O que é French Theory?
O debate sobre a French Theory pega fogo em duas colunas do Stanley Fish no NYT, recomendo efusivamente: no geral, foi justo, ainda que um pouco celebratório, do que a gente convencionou chamar de Descontrução. Acho ótimo que se coloque as coisas em termos bem claros, e bem direto ao ponto. O Fish explicou sem apelar para obscurantismos, palavras dificeis ou grande argumentos teológicos.
Este trecho é da primeira parte:
The Cartesian trick of starting from the beginning and thinking things down to the ground can’t be managed because the engine of thought, consciousness itself, is inscribed (written) by discursive forms which “it” (in quotation marks because consciousness absent inscription is empty and therefore non-existent) did not originate and cannot step to the side of no matter how minimalist it goes. In short (and this is the kind of formulation that drives the enemies of French theory crazy), what we think with thinks us.
It also thinks the world. This is not say that the world apart from the devices of human conception and perception doesn’t exist “out there”; just that what we know of that world follows from what we can say about it rather than from any unmediated encounter with it in and of itself. This is what Thomas Kuhn meant in The Structure of Scientific Revolutions when he said that after a paradigm shift — after one scientific vocabulary, with its attendant experimental and evidentiary apparatus, has replaced another — scientists are living in a different world; which again is not to say (what it would be silly to say) that the world has been altered by our descriptions of it; just that only through our descriptive machineries do we have access to something called the world.
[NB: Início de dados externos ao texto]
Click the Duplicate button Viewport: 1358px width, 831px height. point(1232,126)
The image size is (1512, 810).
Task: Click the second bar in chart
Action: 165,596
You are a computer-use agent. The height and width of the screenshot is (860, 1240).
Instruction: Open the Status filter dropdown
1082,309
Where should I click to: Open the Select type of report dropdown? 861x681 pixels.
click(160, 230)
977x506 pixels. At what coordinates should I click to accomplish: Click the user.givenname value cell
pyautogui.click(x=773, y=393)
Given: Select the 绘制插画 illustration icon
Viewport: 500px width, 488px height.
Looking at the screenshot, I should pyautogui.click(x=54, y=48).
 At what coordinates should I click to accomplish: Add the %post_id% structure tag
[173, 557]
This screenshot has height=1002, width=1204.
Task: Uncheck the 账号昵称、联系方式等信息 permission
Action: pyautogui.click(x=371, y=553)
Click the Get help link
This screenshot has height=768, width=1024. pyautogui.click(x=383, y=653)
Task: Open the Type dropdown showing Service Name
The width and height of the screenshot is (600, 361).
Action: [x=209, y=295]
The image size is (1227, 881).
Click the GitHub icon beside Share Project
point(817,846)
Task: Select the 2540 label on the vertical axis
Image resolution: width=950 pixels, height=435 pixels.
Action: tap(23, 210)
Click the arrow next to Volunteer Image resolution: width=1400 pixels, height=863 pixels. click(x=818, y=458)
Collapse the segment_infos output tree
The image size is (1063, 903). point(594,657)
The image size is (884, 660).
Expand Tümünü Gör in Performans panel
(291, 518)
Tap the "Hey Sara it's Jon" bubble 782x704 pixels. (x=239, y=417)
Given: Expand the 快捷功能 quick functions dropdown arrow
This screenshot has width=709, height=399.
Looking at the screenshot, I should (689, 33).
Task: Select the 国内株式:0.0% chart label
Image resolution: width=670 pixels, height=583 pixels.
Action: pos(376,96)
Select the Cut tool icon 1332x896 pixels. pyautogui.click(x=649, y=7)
This may sound impossibly counterintuitive and annoyingly new-fangled, but it is nothing more or less than what Thomas Hobbes said 300 years before deconstruction was a thought in the mind of Derrida or Heidegger: “True and false are attributes of speech, not of things.” That is, judgments of truth or falsehood are made relative to the forms of predication that have been established in public/institutional discourse. When we pronounce a judgment — this is true or that is false — the authorization for that judgment comes from those forms (Hobbes calls them “settled significations”) and not from the world speaking for itself. We know, Hobbes continues, not “absolutely” but “conditionally”; our knowledge issues not from the “consequence of one thing to another” but from the consequence of one name to another.
E este, da segunda coluna:
So, the bottom line (a phrase I do not apologize for) is that deconstructive or postmodernist arguments don’t take anything away from anyone (except the ability to affirm arguments they have dislodged). But if deconstructive and postmodernist arguments don’t have the negative effects cited by their detractors, neither do they have the positive effects celebrated by their champions. They do not for example lead us to be less dogmatic because in hearkening to them “we acquire a ‘soft’ stance on what we believe to be ‘true.’ We stop believing that our truth is THE truth and so we are always open for dialogue.”
But (to make the point again) the degree to which our conviction of a truth is firm or soft will depend on how massive and conclusive the relevant evidence is, and an account of truth that flies far above any set of facts on the ground will not be relevant; you can’t get from it to any position on a disputed matter. As for “openness to dialogue,” we are more or less open to dialogue depending on the extent to which we think that a question is or is not settled. And if a settled question is to be reopened, it will not be because a general deconstructive doubt had been raised, but because a doubt has been produced by the invalidation of a specific piece of evidence (and remember general theories are not pieces of evidence) that had been considered conclusive.
Ainda na segunda coluna, acho que este resumiu tudo:
But even if deconstructive arguments do not mandate or generate particular political positions, do they not by alerting us to the socially constructed nature of any position encourage a progressive rather than a conservative politics? “The political power of deconstruction,” declares Robert Siegle, lies “in its ability to denaturalize what is typically assumed to be natural, or given.” The idea is that the insight that our convictions rest not on bedrock but on historically produced and revisable assumptions can be used to challenge claims that this or that practice (slavery, misogyny, anti-Semitism) is a reflection of the way things are and must be; it can be an engine against authority. “Once we acknowledge that we are dealing with constructions… then we can question what we are told.”
But the lesson that we are always dealing with and living within constructions is once again too general to be powerfully helpful. What is required if criticism of a settled authority is to be effective is a demonstration that the construction on which it rests is pernicious; demonstrating that it is a construction will not do the job, because as I said in my first column, you can’t criticize something for being socially constructed if everything is. As a general thesis about knowledge, deconstruction doesn’t do any work. It may be an invitation to work, but the work, if done, could well reveal that the challengeable assumptions underlying a conservative political position are ones you are inclined to embrace. I stand by my assertion that deconstruction does not and could not have a politics.